**EXCERPTED RECORDS**
★ ★ ★ ★
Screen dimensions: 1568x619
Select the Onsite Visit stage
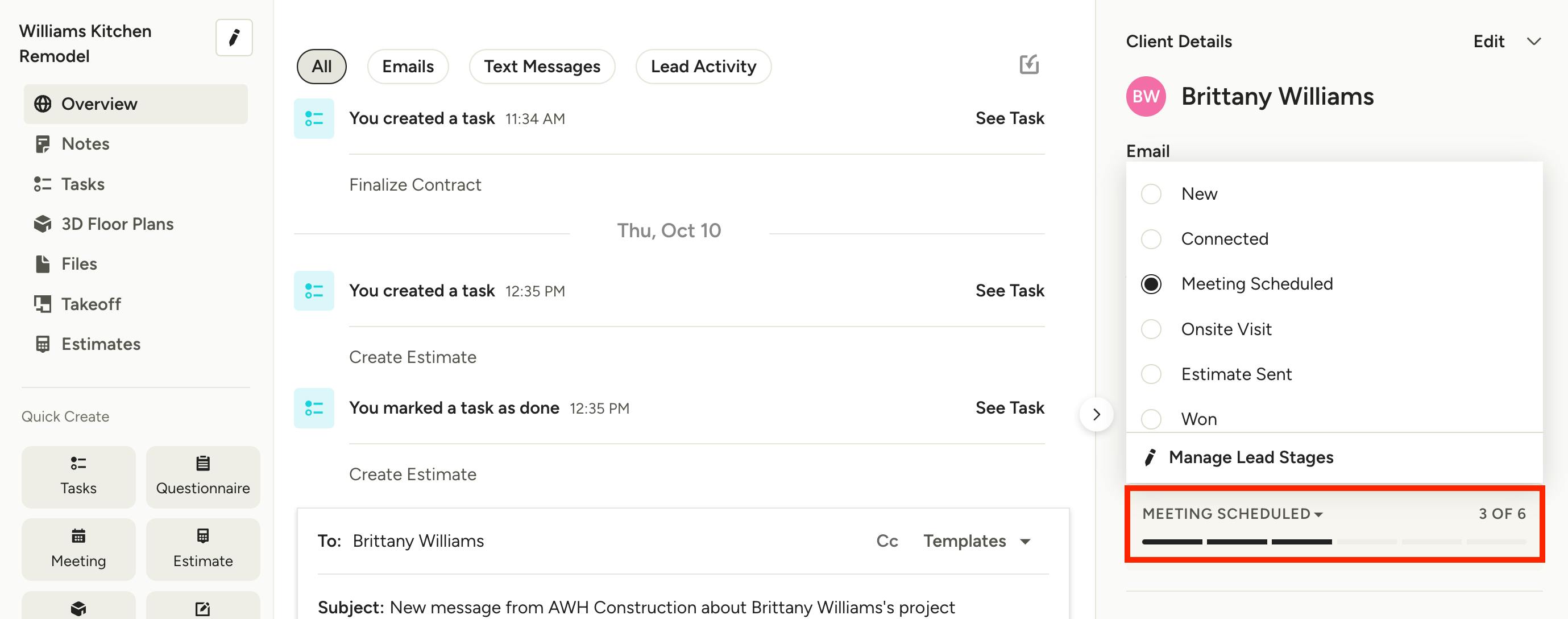(x=1151, y=329)
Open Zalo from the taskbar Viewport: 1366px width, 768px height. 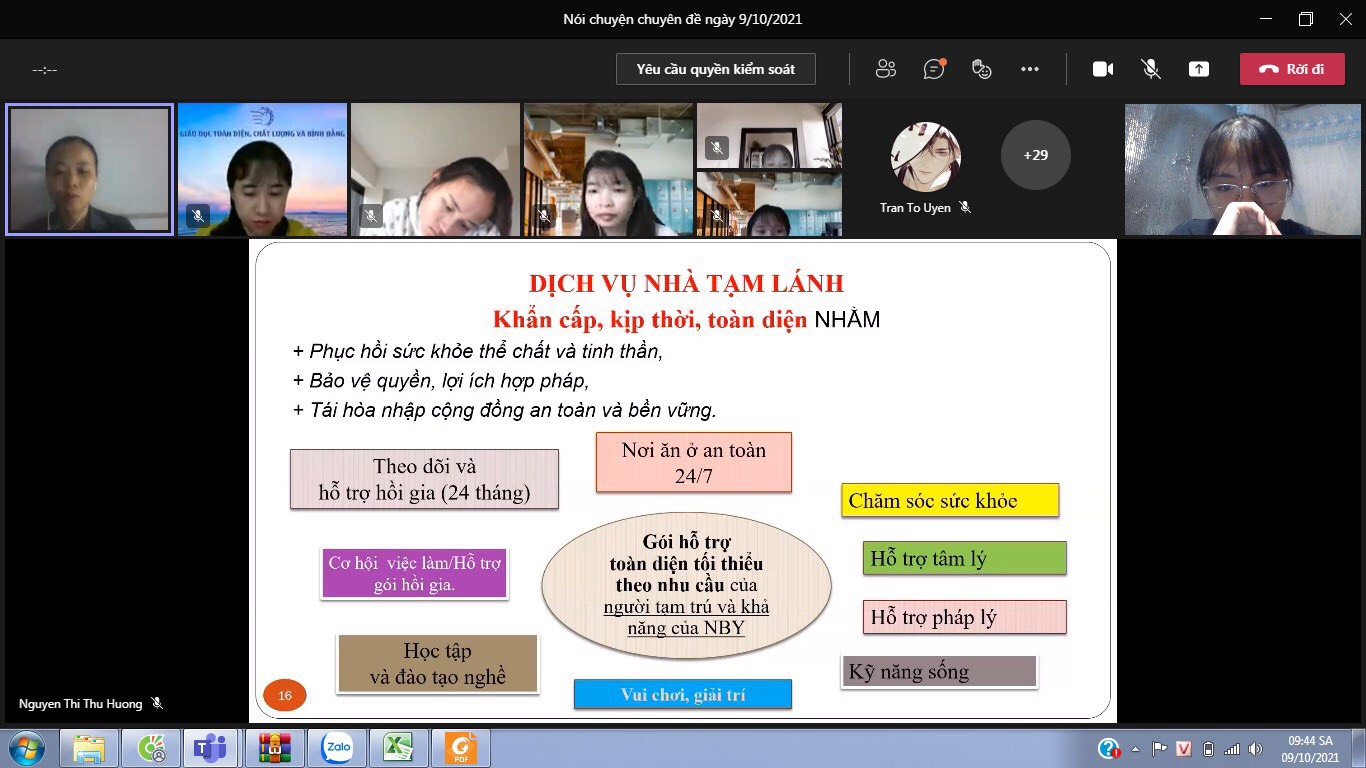point(337,747)
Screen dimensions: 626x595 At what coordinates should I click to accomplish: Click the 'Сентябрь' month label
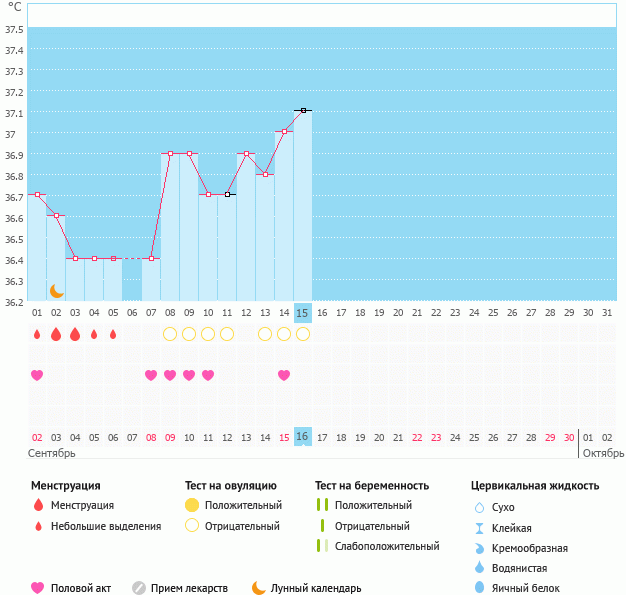(x=51, y=453)
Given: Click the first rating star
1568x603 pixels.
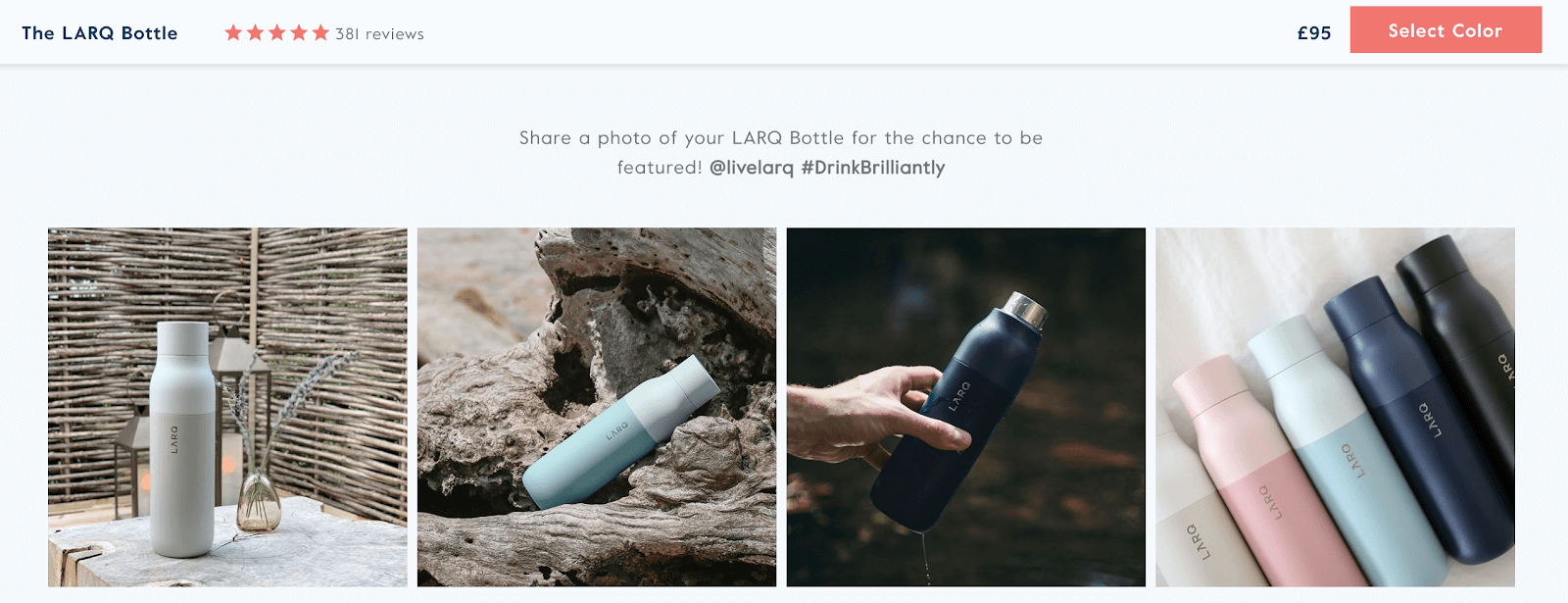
★ ★ ★ ★
**TO DO**
Starting at the line with "Screen dimensions: 626x595" and stopping at the final line of the material, reproduce each line exactly, both ends included. Leave the pictures out.

**REPLY TO THE TASK**
Screen dimensions: 626x595 At what coordinates should I click to accomplish: Click the 'Сентябрь' month label
(x=51, y=453)
Given: Click the first rating star
1568x603 pixels.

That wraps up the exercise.